→ **Stated exercise**:
Extend the mountain biking race write-up below with a few more paragraphs that follow on from its last sentence about the Roostmaster.

Katie Clouse, on the other hand, was quieter than a Katie mouse, just sitting in the third spot not saying a word. For a time, it looked like she was implementing one of those savvy Euro-strategies she may have picked up during her latest road racing stint overseas. At one point, Sturm started to heckle all of us in the media car so I took the opportunity to ask if she knew Katie was even with them. Sarah assured me she was aware of Clouse and even let us know she had asked Clouse why her once-white team socks were now a pale gray. Katie tried to explain that they were the only pair she had been give at that point. Sturm told her something along the line of “they still let you buy clorox, don’t they?”
This conversation took place at about 10,000 feet or higher. While I was out of breath just running back to the car for 20 steps, these women were racing and performing improv comedy.
On the penultimate climb, Clouse could no longer follow Payer and Sturm’s wheels. Payer put in a sustained effort on the final climb, gained some ground over Sturm, and then bombed the descent to take the solo win. Sturm strolled in for a second-place finish, and Clouse finished third.
On the men’s side, Quinn Simmons took the win over Caleb Classen, with Riley Amos finishing third.
In the 1990s, mountain biking was so popular they made up events just for television. Well, at least one event: The Roostmaster. The first Roostmaster was in 1993 on Chapman Hill, and Tinker Juarez took the win. He was joined by women’s winner Ruthie Masters in 1994. In 1995 and 1996, there was a $5000 prize purse, and ESPN broadcast the event. John Tomac and Julie Furtado won the Roostmaster both of those years. After that, it vanished until its return in 2022.
If you’ve been following what the Savannah Bananas are doing for minor league baseball and baseball in general, the Roostmaster is in the same spirit. It’s ridiculous, fun, made up its own rules, and is easy to follow. The competition is real, and it’s over before anyone gets bored.

→ **Extracted material**:
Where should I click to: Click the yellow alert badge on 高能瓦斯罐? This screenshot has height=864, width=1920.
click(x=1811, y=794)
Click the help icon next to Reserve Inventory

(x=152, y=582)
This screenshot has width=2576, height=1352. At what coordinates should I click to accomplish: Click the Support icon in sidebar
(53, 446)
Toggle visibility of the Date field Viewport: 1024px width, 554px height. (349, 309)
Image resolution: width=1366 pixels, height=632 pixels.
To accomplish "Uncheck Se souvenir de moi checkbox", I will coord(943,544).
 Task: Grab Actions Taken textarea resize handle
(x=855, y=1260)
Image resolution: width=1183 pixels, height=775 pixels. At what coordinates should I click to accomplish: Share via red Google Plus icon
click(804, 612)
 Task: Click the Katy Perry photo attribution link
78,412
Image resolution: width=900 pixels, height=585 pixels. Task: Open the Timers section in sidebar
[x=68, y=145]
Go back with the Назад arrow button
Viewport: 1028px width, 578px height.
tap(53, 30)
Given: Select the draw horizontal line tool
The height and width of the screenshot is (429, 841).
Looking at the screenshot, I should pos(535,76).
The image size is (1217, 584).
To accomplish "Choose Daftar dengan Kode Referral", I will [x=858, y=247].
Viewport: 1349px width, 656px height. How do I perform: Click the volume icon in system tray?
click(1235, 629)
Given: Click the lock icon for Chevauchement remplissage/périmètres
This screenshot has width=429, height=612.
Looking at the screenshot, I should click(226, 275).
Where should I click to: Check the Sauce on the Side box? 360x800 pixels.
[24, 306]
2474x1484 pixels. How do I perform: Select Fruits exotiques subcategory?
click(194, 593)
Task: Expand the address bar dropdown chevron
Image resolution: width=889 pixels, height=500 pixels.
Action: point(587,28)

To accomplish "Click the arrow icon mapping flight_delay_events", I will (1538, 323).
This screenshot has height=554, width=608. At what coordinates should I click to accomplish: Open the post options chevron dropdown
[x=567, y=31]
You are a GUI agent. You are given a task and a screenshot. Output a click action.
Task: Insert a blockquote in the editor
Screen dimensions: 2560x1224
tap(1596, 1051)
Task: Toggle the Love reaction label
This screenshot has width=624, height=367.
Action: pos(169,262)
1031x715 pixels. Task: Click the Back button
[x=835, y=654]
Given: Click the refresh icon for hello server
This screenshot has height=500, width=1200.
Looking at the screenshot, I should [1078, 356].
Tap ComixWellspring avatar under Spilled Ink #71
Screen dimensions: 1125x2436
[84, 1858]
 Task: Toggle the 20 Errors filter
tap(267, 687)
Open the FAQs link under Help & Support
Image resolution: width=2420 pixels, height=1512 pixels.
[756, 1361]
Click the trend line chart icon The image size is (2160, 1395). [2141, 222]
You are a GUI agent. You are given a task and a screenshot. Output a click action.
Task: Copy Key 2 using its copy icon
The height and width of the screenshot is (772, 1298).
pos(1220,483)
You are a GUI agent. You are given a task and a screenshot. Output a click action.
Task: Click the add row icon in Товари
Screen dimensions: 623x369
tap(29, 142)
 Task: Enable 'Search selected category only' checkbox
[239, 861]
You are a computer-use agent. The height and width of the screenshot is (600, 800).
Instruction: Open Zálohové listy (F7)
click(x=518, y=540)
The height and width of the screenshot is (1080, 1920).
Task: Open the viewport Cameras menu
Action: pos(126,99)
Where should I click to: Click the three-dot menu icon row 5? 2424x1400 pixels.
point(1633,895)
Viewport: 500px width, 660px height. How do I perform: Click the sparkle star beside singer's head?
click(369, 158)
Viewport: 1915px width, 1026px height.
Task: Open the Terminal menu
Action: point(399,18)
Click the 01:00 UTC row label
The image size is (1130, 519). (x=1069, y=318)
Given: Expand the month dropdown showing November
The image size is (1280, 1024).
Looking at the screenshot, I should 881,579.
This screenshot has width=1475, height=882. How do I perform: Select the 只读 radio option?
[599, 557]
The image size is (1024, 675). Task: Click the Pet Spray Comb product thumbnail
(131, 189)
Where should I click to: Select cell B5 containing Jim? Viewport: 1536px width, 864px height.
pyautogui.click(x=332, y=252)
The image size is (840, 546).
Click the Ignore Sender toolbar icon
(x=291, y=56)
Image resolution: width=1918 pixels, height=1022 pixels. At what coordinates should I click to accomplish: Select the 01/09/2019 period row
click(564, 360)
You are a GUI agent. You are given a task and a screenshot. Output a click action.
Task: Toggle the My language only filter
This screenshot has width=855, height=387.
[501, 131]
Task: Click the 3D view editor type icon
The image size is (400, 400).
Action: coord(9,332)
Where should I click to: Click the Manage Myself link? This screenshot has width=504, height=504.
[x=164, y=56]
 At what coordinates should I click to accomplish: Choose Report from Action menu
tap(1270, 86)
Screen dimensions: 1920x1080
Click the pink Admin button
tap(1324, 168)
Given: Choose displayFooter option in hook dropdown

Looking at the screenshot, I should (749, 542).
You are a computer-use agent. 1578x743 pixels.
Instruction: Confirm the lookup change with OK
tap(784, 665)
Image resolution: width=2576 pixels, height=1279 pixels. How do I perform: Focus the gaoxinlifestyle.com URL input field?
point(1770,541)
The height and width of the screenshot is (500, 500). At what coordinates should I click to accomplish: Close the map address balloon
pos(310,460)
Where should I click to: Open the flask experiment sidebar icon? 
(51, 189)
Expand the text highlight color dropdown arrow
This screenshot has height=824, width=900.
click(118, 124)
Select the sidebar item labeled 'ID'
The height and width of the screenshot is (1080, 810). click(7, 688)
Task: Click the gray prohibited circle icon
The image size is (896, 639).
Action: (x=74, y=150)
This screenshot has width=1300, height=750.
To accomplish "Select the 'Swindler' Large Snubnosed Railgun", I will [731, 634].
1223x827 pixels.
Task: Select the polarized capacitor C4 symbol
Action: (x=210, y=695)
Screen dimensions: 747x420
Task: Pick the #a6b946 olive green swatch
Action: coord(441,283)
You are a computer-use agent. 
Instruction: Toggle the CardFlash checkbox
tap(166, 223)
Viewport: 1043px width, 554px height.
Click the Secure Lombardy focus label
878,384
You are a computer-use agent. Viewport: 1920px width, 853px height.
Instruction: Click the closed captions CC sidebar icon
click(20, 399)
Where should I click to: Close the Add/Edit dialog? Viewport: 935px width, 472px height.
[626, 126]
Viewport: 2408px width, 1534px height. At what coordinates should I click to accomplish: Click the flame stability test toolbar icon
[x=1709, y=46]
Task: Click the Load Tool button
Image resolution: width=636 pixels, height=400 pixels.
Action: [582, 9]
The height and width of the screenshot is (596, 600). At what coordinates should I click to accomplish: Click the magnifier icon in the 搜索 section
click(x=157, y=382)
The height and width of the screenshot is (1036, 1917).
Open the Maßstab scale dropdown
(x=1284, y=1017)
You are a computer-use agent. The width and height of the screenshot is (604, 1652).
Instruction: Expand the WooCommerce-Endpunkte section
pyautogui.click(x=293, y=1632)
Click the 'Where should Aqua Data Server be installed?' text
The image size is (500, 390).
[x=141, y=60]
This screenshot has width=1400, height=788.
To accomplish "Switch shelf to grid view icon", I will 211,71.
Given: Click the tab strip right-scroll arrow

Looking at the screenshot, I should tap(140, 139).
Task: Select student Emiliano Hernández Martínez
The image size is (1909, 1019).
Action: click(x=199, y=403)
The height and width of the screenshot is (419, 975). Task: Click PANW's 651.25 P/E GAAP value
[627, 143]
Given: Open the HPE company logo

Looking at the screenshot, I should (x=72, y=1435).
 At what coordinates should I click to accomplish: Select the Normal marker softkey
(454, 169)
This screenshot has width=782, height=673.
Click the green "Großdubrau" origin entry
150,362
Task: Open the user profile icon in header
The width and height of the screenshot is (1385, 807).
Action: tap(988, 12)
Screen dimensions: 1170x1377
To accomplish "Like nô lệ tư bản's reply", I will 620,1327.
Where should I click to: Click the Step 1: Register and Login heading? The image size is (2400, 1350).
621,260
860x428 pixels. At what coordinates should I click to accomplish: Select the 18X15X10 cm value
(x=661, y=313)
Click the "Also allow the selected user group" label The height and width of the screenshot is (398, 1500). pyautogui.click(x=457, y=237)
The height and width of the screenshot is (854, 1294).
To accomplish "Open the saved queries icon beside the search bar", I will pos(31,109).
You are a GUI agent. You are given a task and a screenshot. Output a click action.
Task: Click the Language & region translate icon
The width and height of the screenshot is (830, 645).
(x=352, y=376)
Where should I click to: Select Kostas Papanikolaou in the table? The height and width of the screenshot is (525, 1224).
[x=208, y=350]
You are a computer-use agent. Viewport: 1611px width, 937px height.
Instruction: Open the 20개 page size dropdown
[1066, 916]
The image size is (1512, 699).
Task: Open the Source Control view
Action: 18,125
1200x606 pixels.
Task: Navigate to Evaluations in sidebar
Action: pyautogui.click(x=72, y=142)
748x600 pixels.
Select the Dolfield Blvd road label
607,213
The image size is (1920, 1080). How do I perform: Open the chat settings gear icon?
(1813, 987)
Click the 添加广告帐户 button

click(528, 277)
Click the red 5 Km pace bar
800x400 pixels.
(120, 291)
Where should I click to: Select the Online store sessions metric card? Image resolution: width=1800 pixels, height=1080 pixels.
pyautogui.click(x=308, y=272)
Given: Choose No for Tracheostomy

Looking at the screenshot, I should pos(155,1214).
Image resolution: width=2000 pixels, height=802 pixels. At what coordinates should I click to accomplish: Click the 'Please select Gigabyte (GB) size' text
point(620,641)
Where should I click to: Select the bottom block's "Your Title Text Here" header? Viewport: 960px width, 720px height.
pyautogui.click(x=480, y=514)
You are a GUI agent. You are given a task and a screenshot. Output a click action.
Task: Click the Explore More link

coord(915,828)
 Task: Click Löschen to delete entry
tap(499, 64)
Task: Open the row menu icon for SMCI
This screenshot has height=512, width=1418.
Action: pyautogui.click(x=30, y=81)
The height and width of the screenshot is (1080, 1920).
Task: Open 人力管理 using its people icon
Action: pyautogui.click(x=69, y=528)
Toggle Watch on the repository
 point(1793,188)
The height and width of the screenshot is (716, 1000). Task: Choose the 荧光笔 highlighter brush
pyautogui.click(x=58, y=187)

→ **Expected answer**:
For this year’s event, the rules were a little sketchy but it went something like this: the women’s and men’s fields alternated doing one lap on a mile-ish long course that included one big climb up Chapman Hill and then one big descent on a dual slalom course. The festivities included lots of big air, crazy descents, missing sleeves and an endless parade of on-bike jorts. Each field did three laps and points were awarded based on where you crossed the finish line. Riders with the most points (or maybe the least points) after three rounds got on the podium. Sidenote, there was no podium.
Regardless of the lack of rules and general organization, the event was entertaining, and the crowds were huge. Let’s start a national Roostmaster series today. Who’s with me?
After the chaos and absurdity of the Roostmaster subsided, it was time for a more traditional dual slalom competition. Riders competed in a bracketed tournament with each pair competing twice against each other, on alternate tracks. The time gaps from each win are combined to see who wins a round and moves on. So if you were two tenths of a second behind your competitor in the first run and 3 tenths faster in the second run, you moved on with a one tenth of a second winning margin. The rounds go by faster each time as more riders are eliminated until you are left with just two racers competing for the win.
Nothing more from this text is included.